In this hands-on tutorial, you will learn the fundamentals of analyzing massive datasets with real-world examples on actual powerful machines on a public cloud provided by the presenters – starting from how the data is stored and read, to how it is processed and visualized.
"Big data" refers to any data that is too large to handle comfortably with your current tools and infrastructure. As the leading language for data science, Python has many mature options that allow you to work with datasets that are orders of magnitudes larger than what can fit into a typical laptop's memory.
This tutorial will help you understand how large-scale analysis differs from local workflows, the unique challenges associated with scale, and some best practices to work productively with your data.
By the end, you will be able to answer:
- What makes some data formats more efficient at scale?
- Why, how, and when (and when not) to leverage parallel and distributed computation (primarily with Dask) for your work?
- How to manage cloud storage, resources, and costs effectively?
- How interactive visualization can make large and complex data more understandable (primarily with hvPlot)?

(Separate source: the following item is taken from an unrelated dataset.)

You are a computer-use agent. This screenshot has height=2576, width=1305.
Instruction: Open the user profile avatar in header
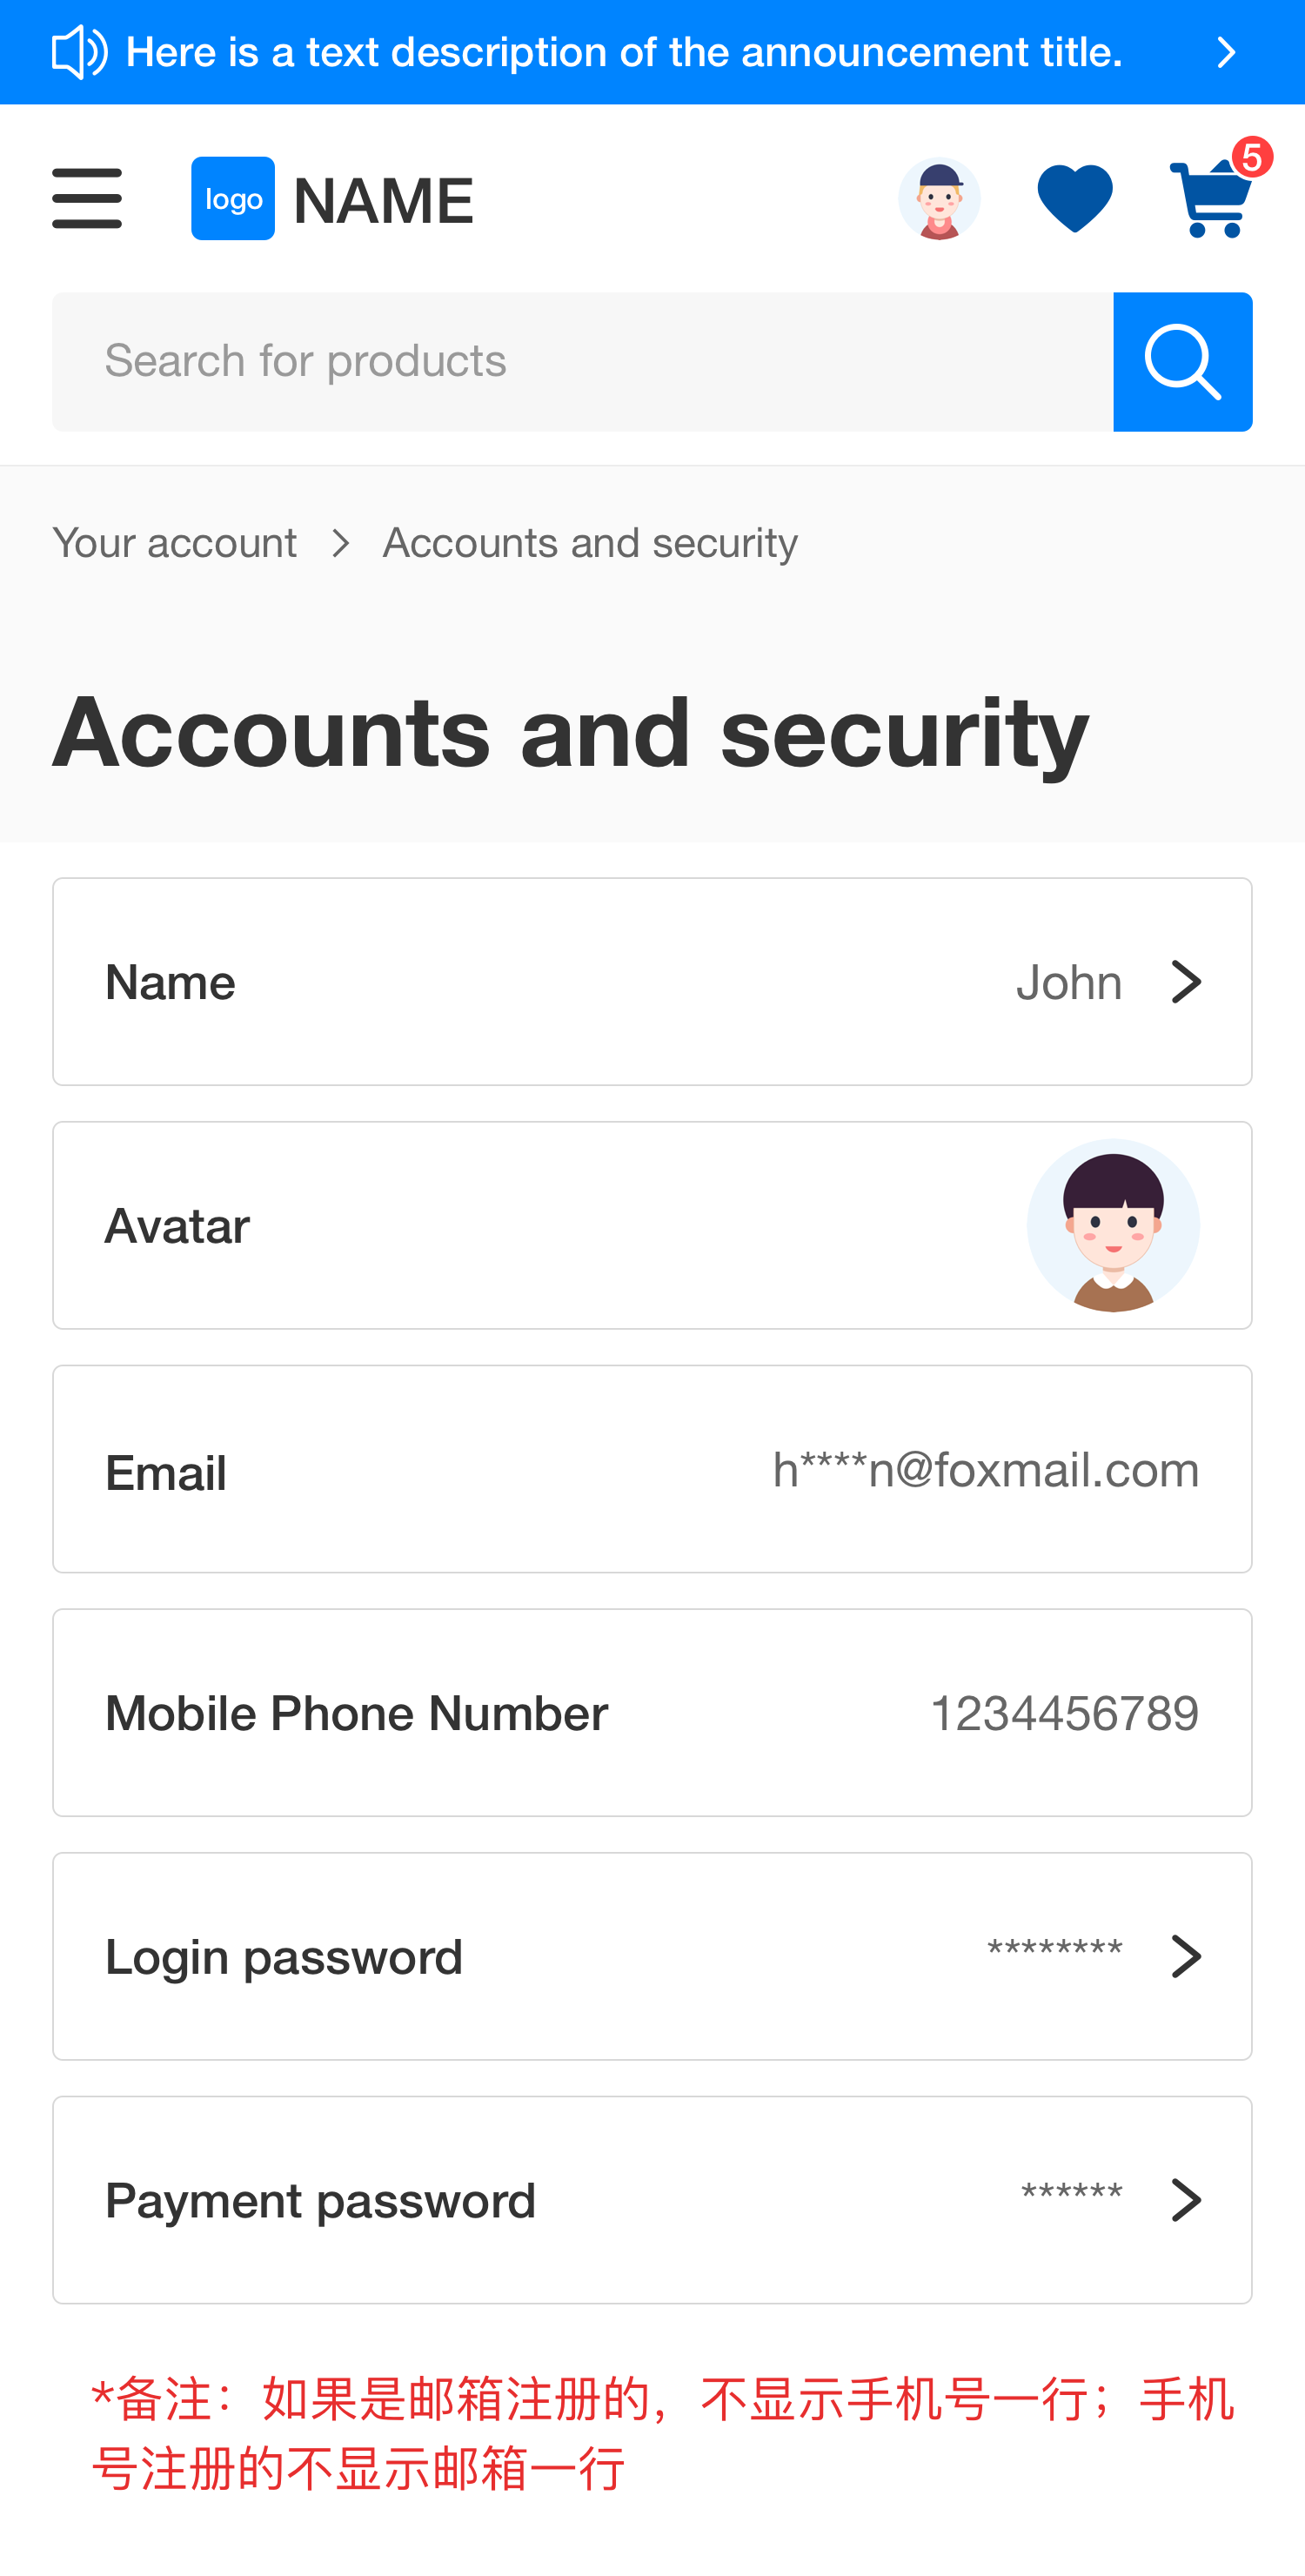tap(938, 198)
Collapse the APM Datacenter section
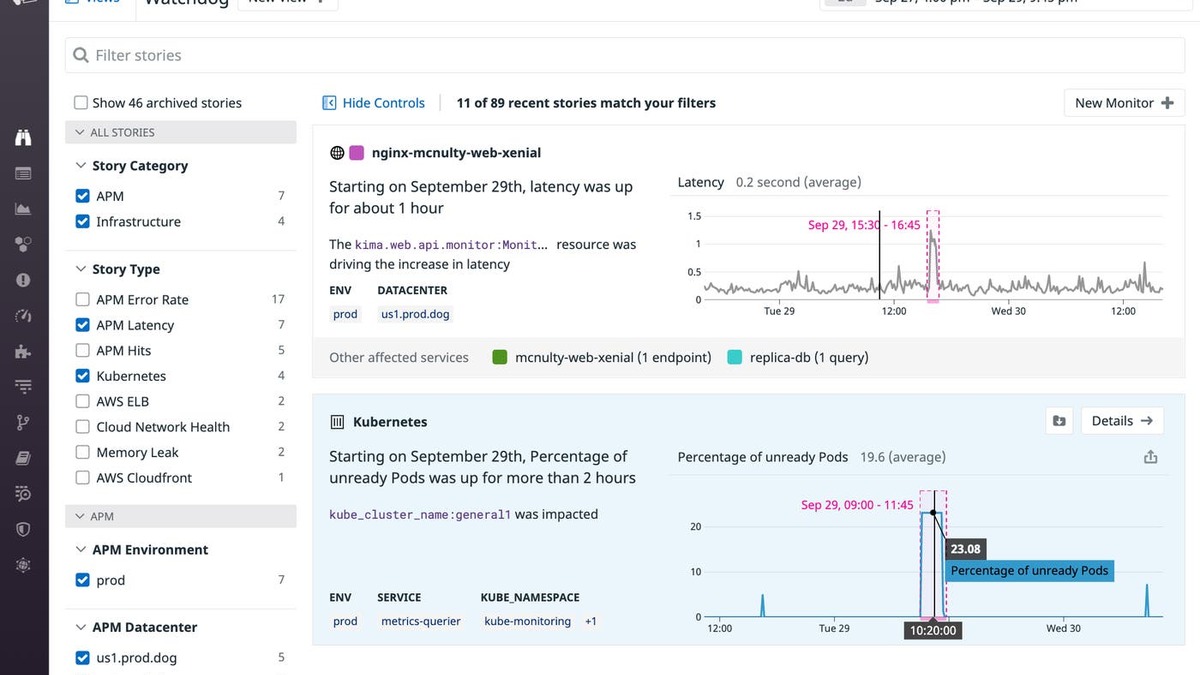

- How to comfortably collaborate on data science projects with your entire team?
The tutorial focuses on the reasoning, intuition, and best practices around big data workflows, while covering the practical details of Python libraries like Dask and hvPlot that are great at handling large data. It includes plenty of exercises to help you build a foundational understanding within three hours.
The tutorial material will be in the form of Jupyter Notebooks, so a basic understanding of the notebook interface is nice to have, but we will share a quick primer on using Jupyter Notebooks at the beginning of the tutorial. If participants want to run the tutorial materials locally (which is not necessary because the material will be hosted on the cloud for them), a fundamental understanding of the command line interface, git-based version control, and packaging tools like pip and conda will be helpful.
Installation Instructions –https://github.com/nebari-dev/big-data-tutorial/blob/main/00-introduction.ipynb
Pavithra is a Developer Advocate at Quansight, where she works to support the PyData community. She also contributes to the Bokeh and Dask projects; and has helped administrate Wikimedia’s outreach programs in the past. In her spare time, she enjoys a good book and hot coffee. :)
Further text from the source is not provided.